Und genau da setzt "nestwärme e.V. Deutschland" mit seinem Projekt "ZeitSchenken" an. "Wir wollten, daß die ‚ZeitSchenkerin den kleinen Elias betreut, so daß die Mutter Zeit für den großen Bruder hat", berichtet die Psychologin Elisabeth Schuh, die seit dem Start vor fünf Jahren bei "nestwärme" tätig ist.

Rund 50 Seniorinnen und Senioren engagieren sich bei der Trierischen Initiative. Sie entlasten durch ihre ehrenamtliche Tätigkeit Eltern schwer- oder chronisch kranker Kinder für einige Stunden in der Woche;schenken diesen Familien ihre Zeit.
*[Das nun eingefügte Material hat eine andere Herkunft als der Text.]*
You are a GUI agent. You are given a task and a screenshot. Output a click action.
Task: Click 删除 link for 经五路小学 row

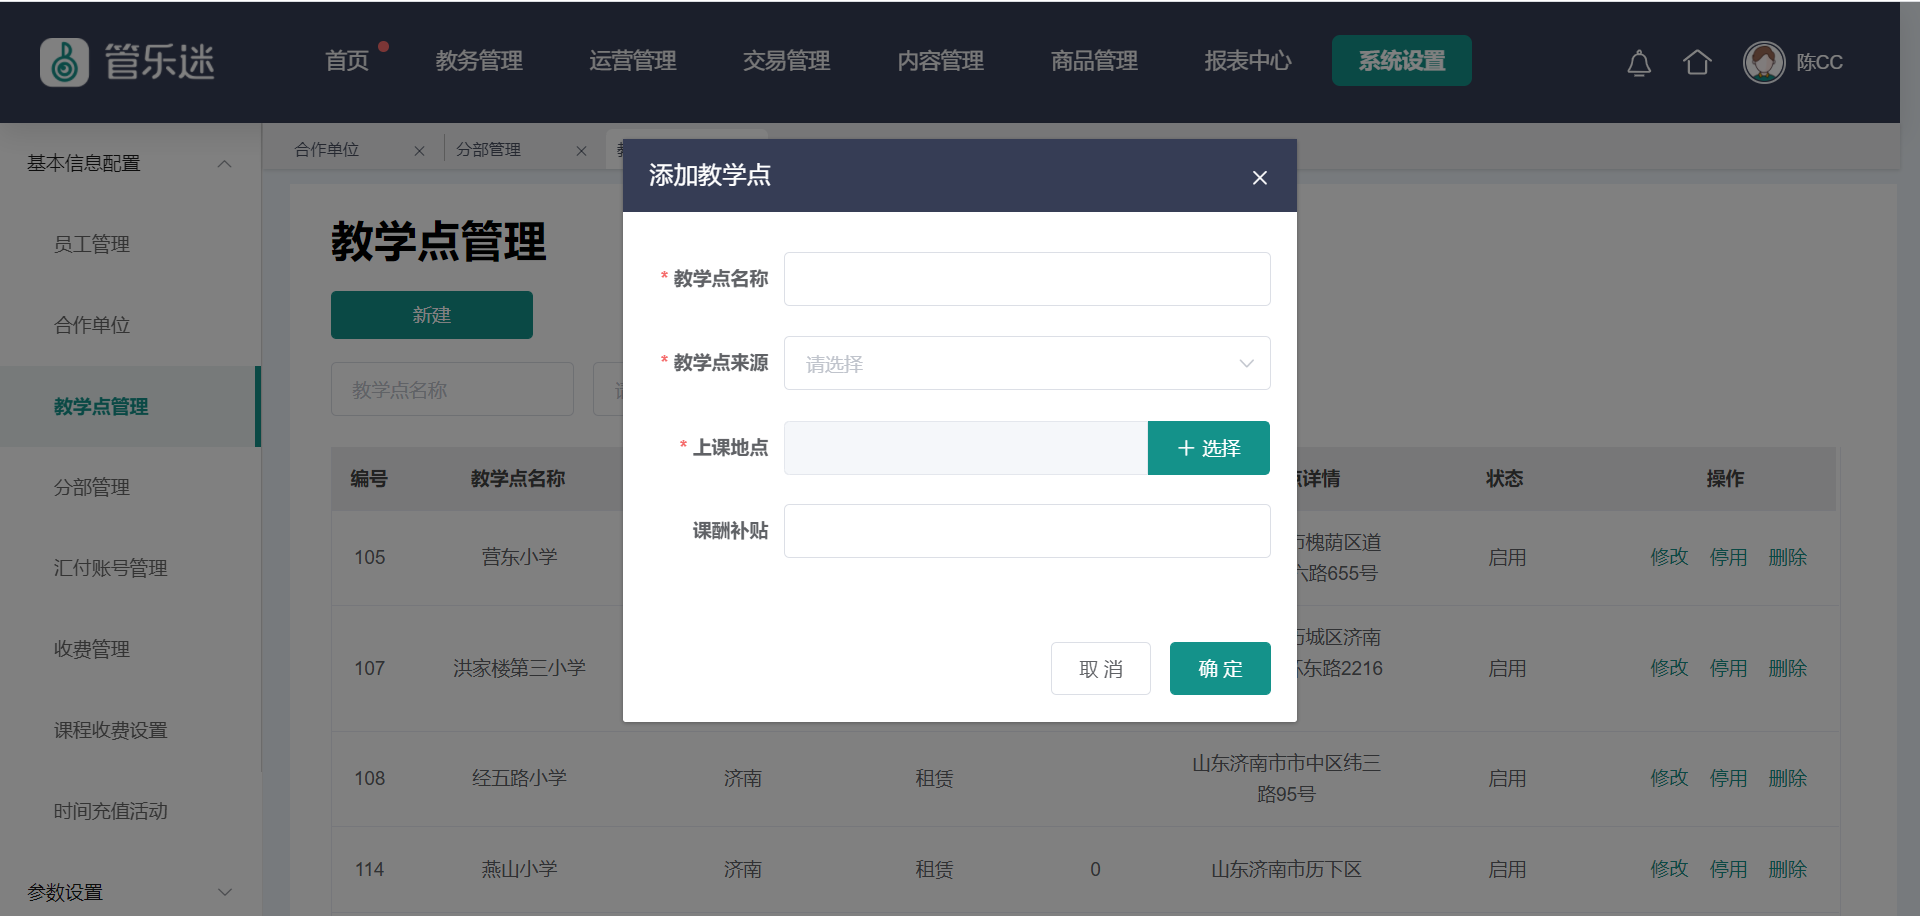pos(1786,778)
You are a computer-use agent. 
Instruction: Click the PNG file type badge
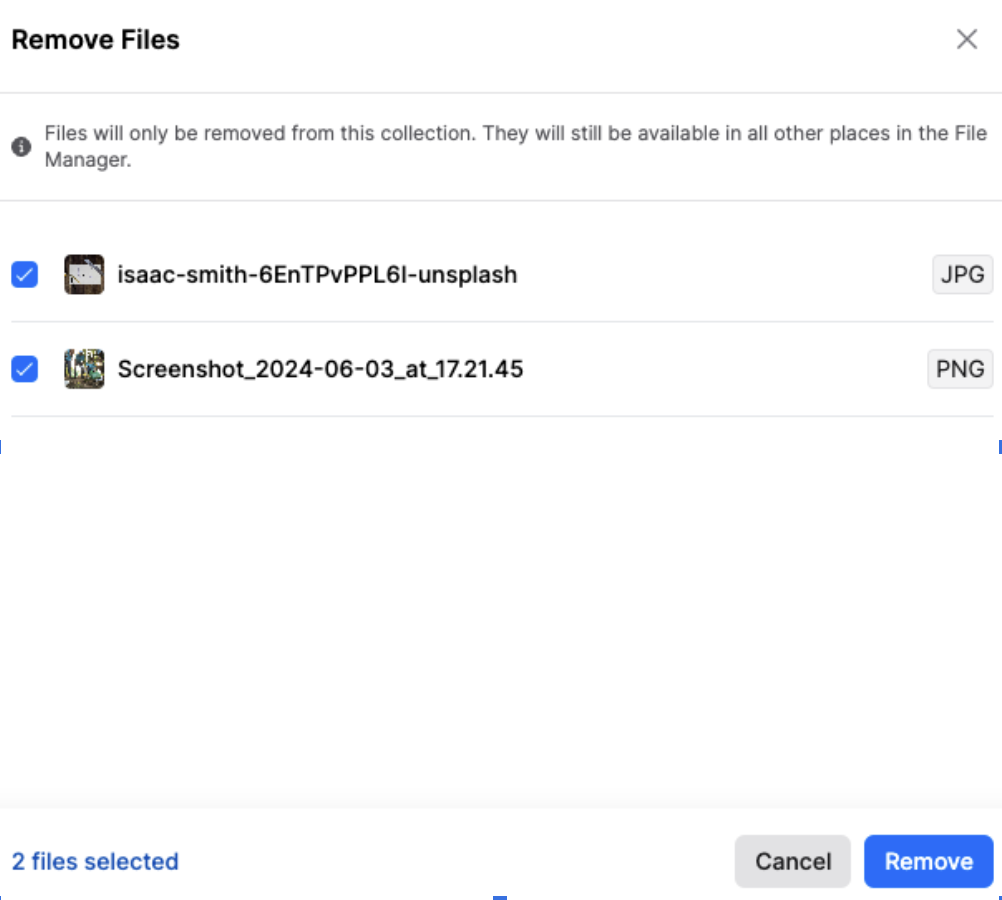[x=960, y=369]
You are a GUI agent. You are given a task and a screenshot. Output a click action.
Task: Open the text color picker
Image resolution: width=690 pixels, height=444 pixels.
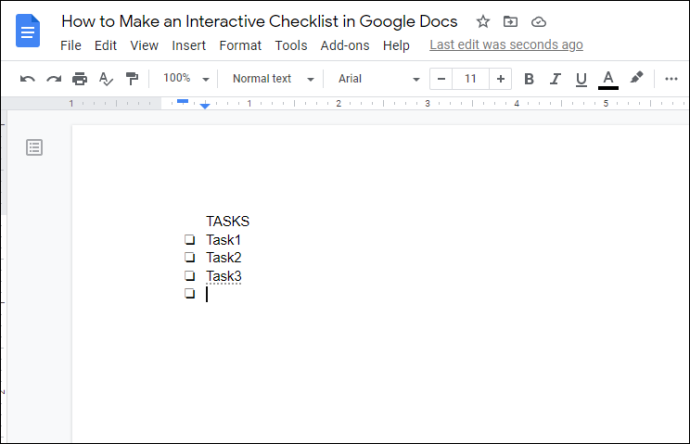pyautogui.click(x=607, y=79)
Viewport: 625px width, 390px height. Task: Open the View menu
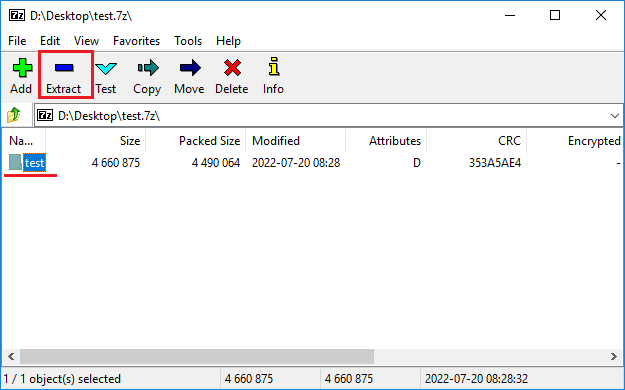86,41
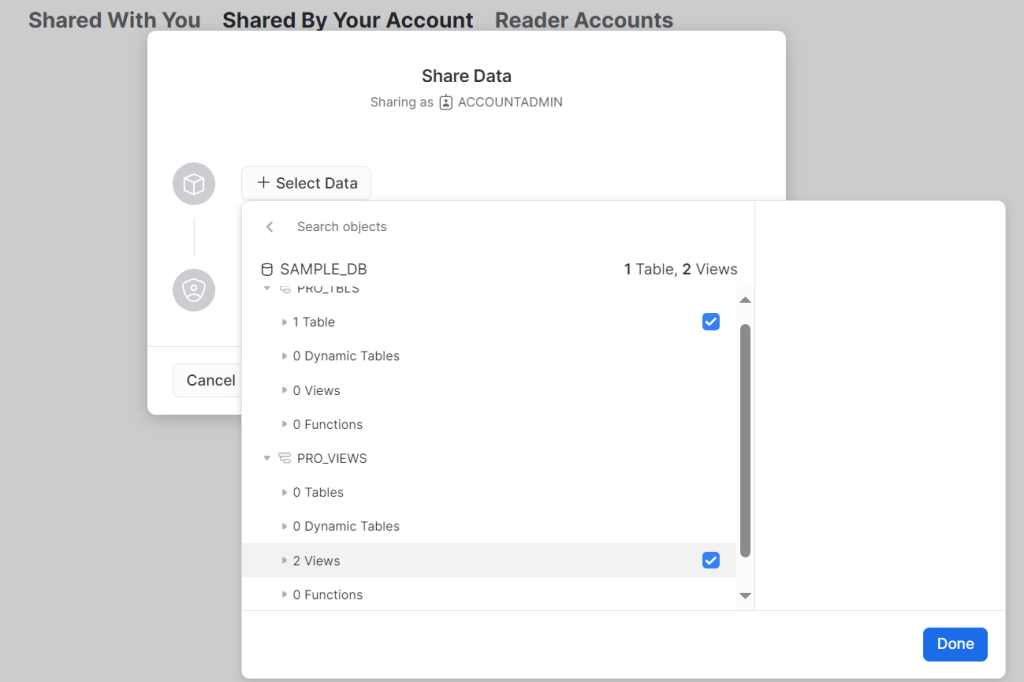1024x682 pixels.
Task: Switch to the Shared With You tab
Action: point(114,19)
Für Familie Wener fand die engagierte Therapeutin schnell eine passende "ZeitSchenkerin": Annelie Wieland. Die Sonderschulpädagogin und Frührentnerin fand schon nach wenigen Stunden einen herzlichen Kontakt zu dem kranken Elias. Nun kann die Mutter endlich mit Jonas die lang ersehnten Spaziergänge im Wald machen, in den Zoo gehen oder das heißgeliebte Schwimmbad besuchen, während die 54jährige Elias beaufsichtigt.

Für das wegweisende Engagement erhielt der Verein jetzt den HanseMerkur-Preis für Kinderschutz 2004, der mit 20.000 Euro dotiert ist. Anerkennungspreise erhielten "Abrax Kadabrax", der Zirkus der Evangelischen Jugend Hamburg, "Herzenswünsche e.V." (tatkräftig und stimmgewaltig unterstützt von der Jazz-Sängerin Inga Rumpf) und die Initiative "Starke Eltern - Starke Kinder", die mit ihrem Pilotprojekt "Elternkurse in türkischer Sprache" wichtige Voraussetzungen für eine erfolgreiche Integration türkischstämmischer Kinder schafft.

Überreicht wurden die Preise im Rahmen einer Feierstunde von Eva Luise Köhler, Schirmherrin von Unicef und Müttergenesungswerk. Die Gattin des Bundespräsidenten würdigte in ihrem Grußwort auch das beispielhafte Engagement von HanseMerkur: Die Hamburger Versicherung, die den Kinderschutzpreis bereits seit fast einem Viertel-

jahrhundert vergibt, setze damit ein Zeichen für die Anliegen der jüngsten Mitglieder unserer Gesellschaft. EB

ZeitSchenken: Die Initiative, die verdientermaßen aus der Hand von Frau Köhler den diesjährigen Kinderschutzpreis von HanseMerkur erhielt.